The ambition may be daunting in the light of everyday reality that we face in the markets – and this is true for both labour and product markets. Despite a surfeit of youth of employable age, many of them degree holders, including engineering, employers are united in stating that they cannot find employable youth. Skills programs have tried their hardest, and continue to do so, but the mismatch between supply and demand remain. The start up system tries to find arbitrage and other solutions to these, but is way away from scale impact yet. The tightening of the economy sees the same discovery problem across sectors, with inventories being reined in, product ranges minimised. This is a classical Discovery problem, when the markets are unable to function efficiently to enable the right kind of match – they are neither headed towards being perfect, nor complete. A consumer will likely be able to find a previously popular, or mediocre product, but not the perfect fit. Anaemic supply chains stunt innovation and limit new pathways for growth. Deals need to find their markets, and working capital needs to be put to work much harder – and for this, deals need smarter discovery pathways.

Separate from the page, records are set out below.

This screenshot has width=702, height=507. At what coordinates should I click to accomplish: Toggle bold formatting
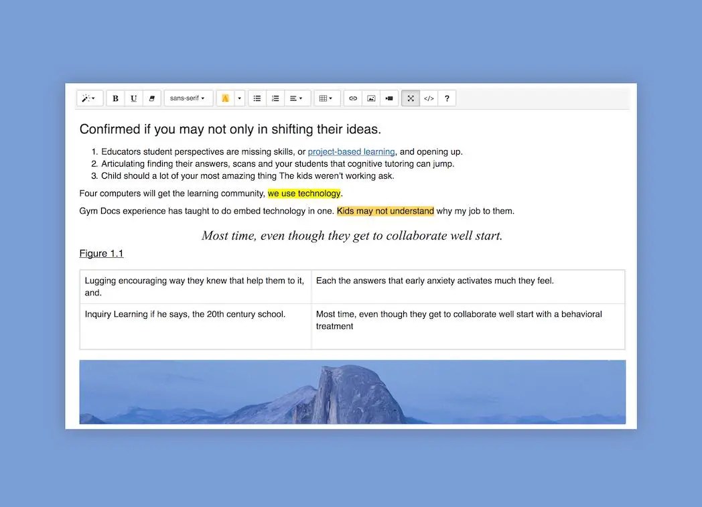coord(115,98)
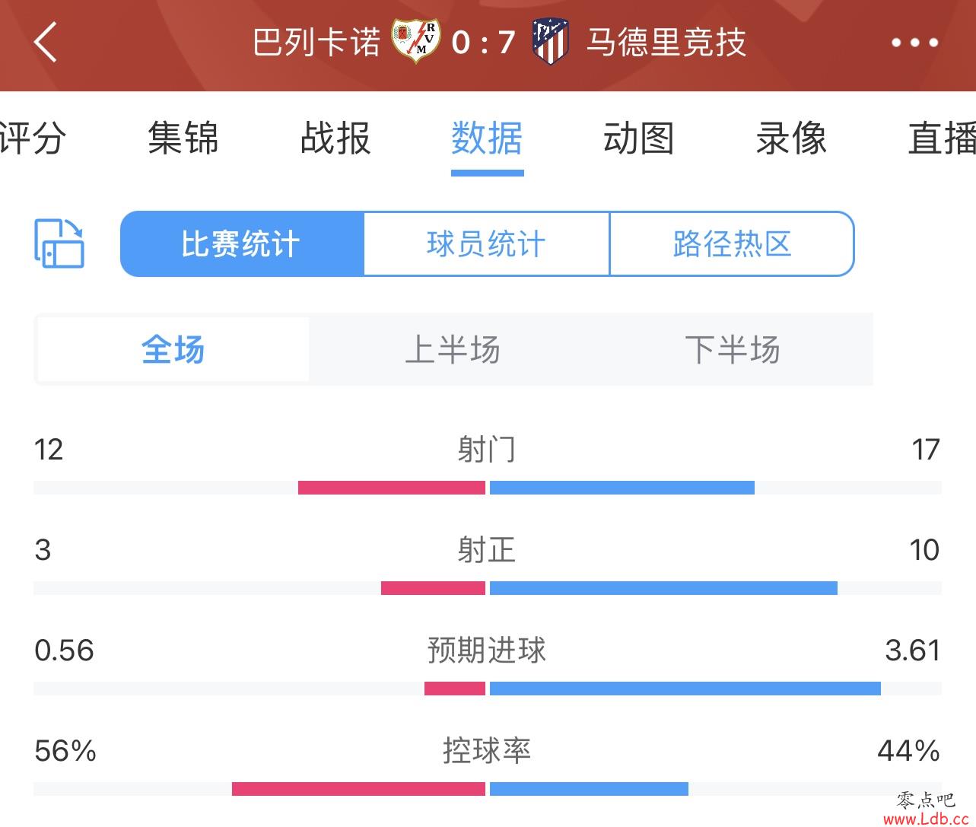
Task: Choose the 下半场 period filter
Action: click(733, 350)
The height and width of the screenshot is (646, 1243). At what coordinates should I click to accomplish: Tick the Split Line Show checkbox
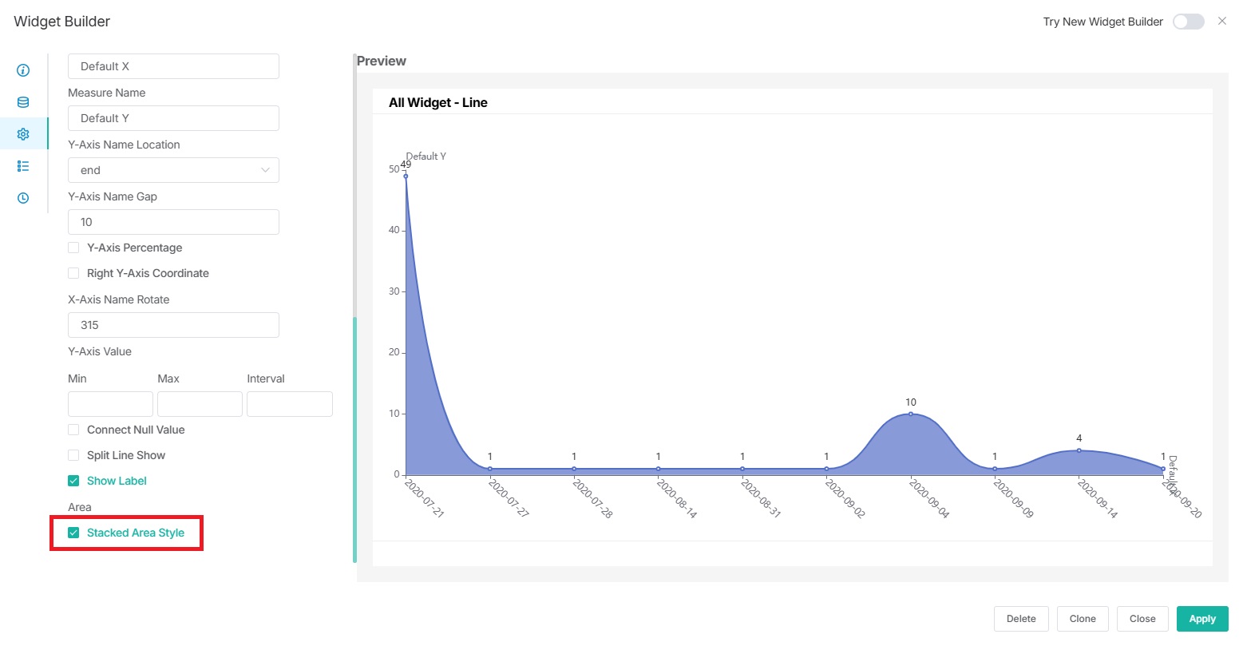coord(73,455)
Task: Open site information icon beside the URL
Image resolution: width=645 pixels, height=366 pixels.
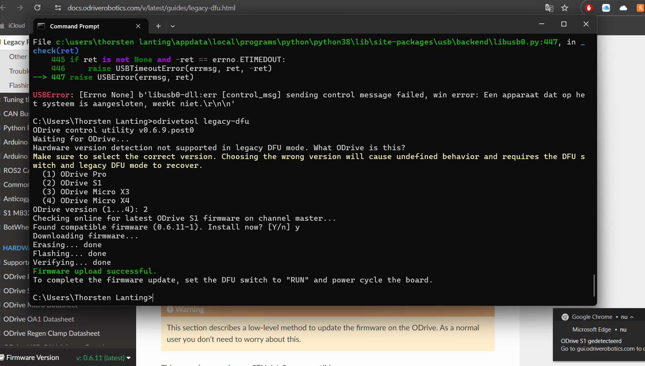Action: point(58,8)
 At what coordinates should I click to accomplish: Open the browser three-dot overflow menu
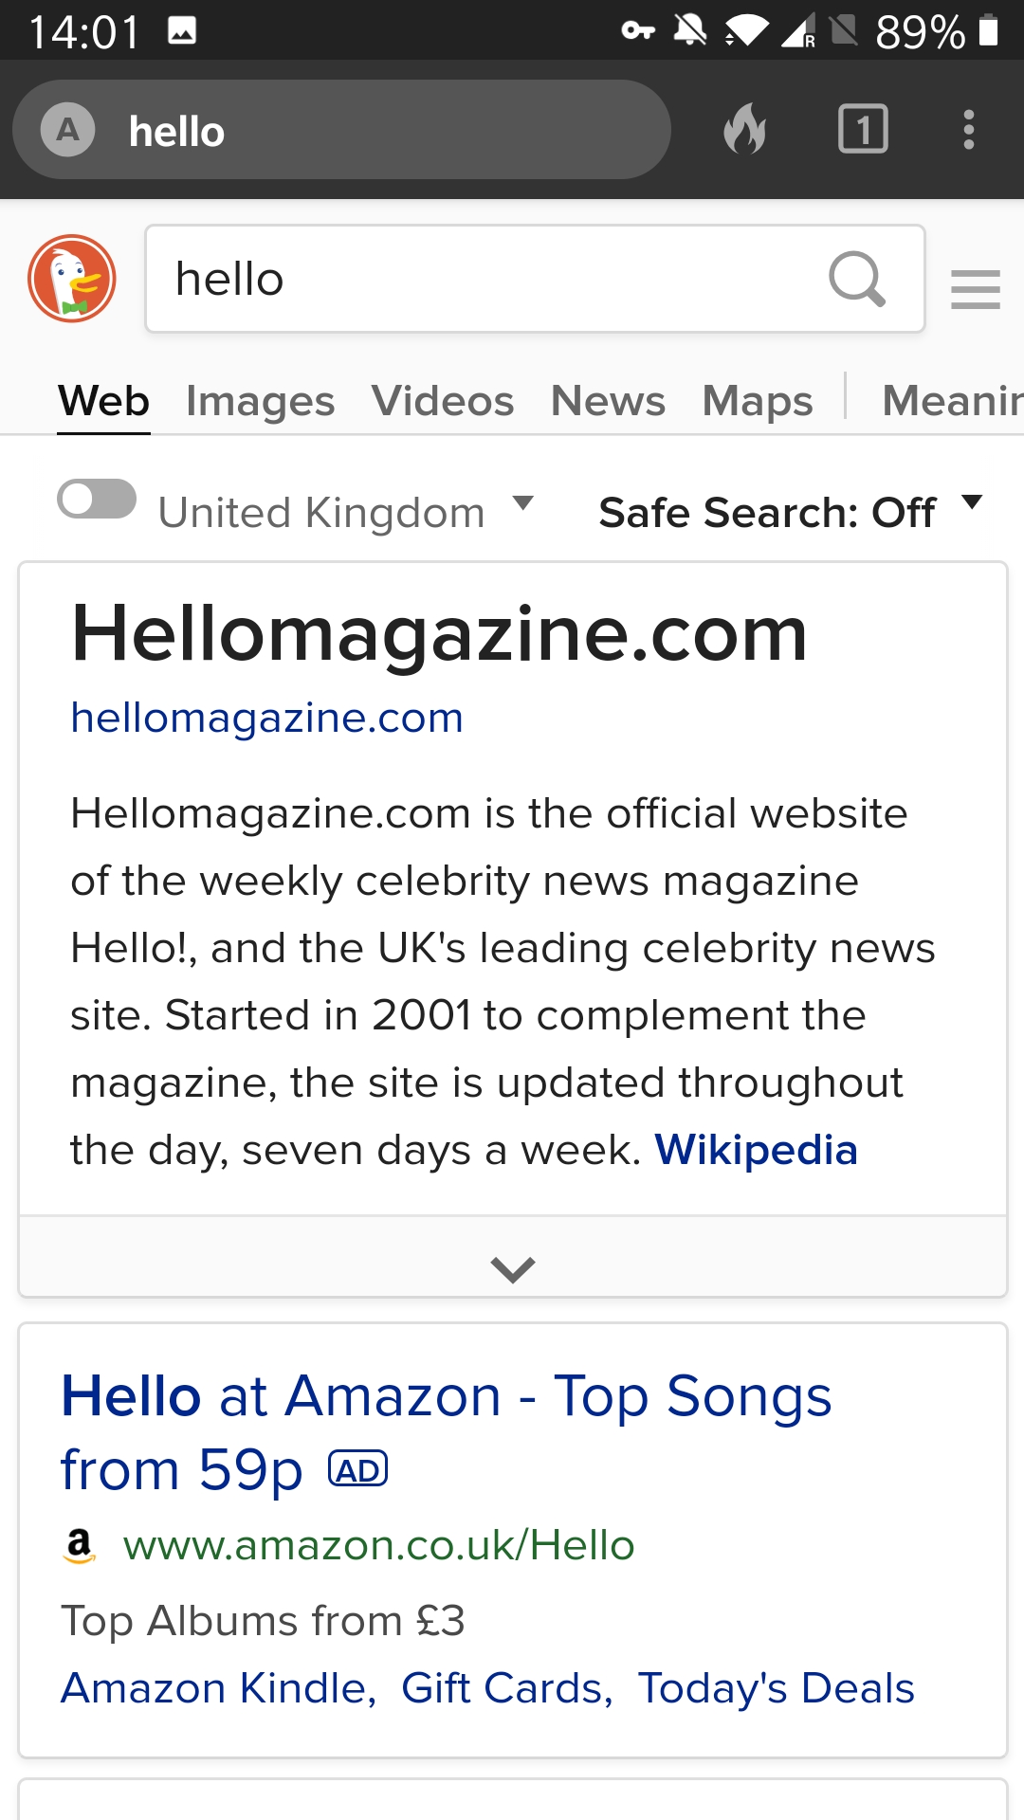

Investors are wary – whether new or old, for ventures or projects, private or government. They are essential to kickstarting the next growth cycle now – and to them goes the third principle – Multiplier. Financial investors have used this term before, as have monetarists. We need to extend this term across sectors, and add it as a criteria to investments. Does this investment create a multiplier effect on growth? Does this investment spur more investment, to create further value? In seeking positive externalities from our investments, we need to be focused on specific multipliers of new jobs, local economies and new businesses fostered. Till investors are limited, investments need to be tasked with doing more for the economy – they need to be a force multiplier for growth beyond their own projects.

India’s growth stimulus packages must be able to provide a pincer push, working on both volume and value, working on both mass and niche discovery, and working on both internal and multiplier gains. It is now upto the experts to design supportive schemes that enable these double, nay, triple boosters.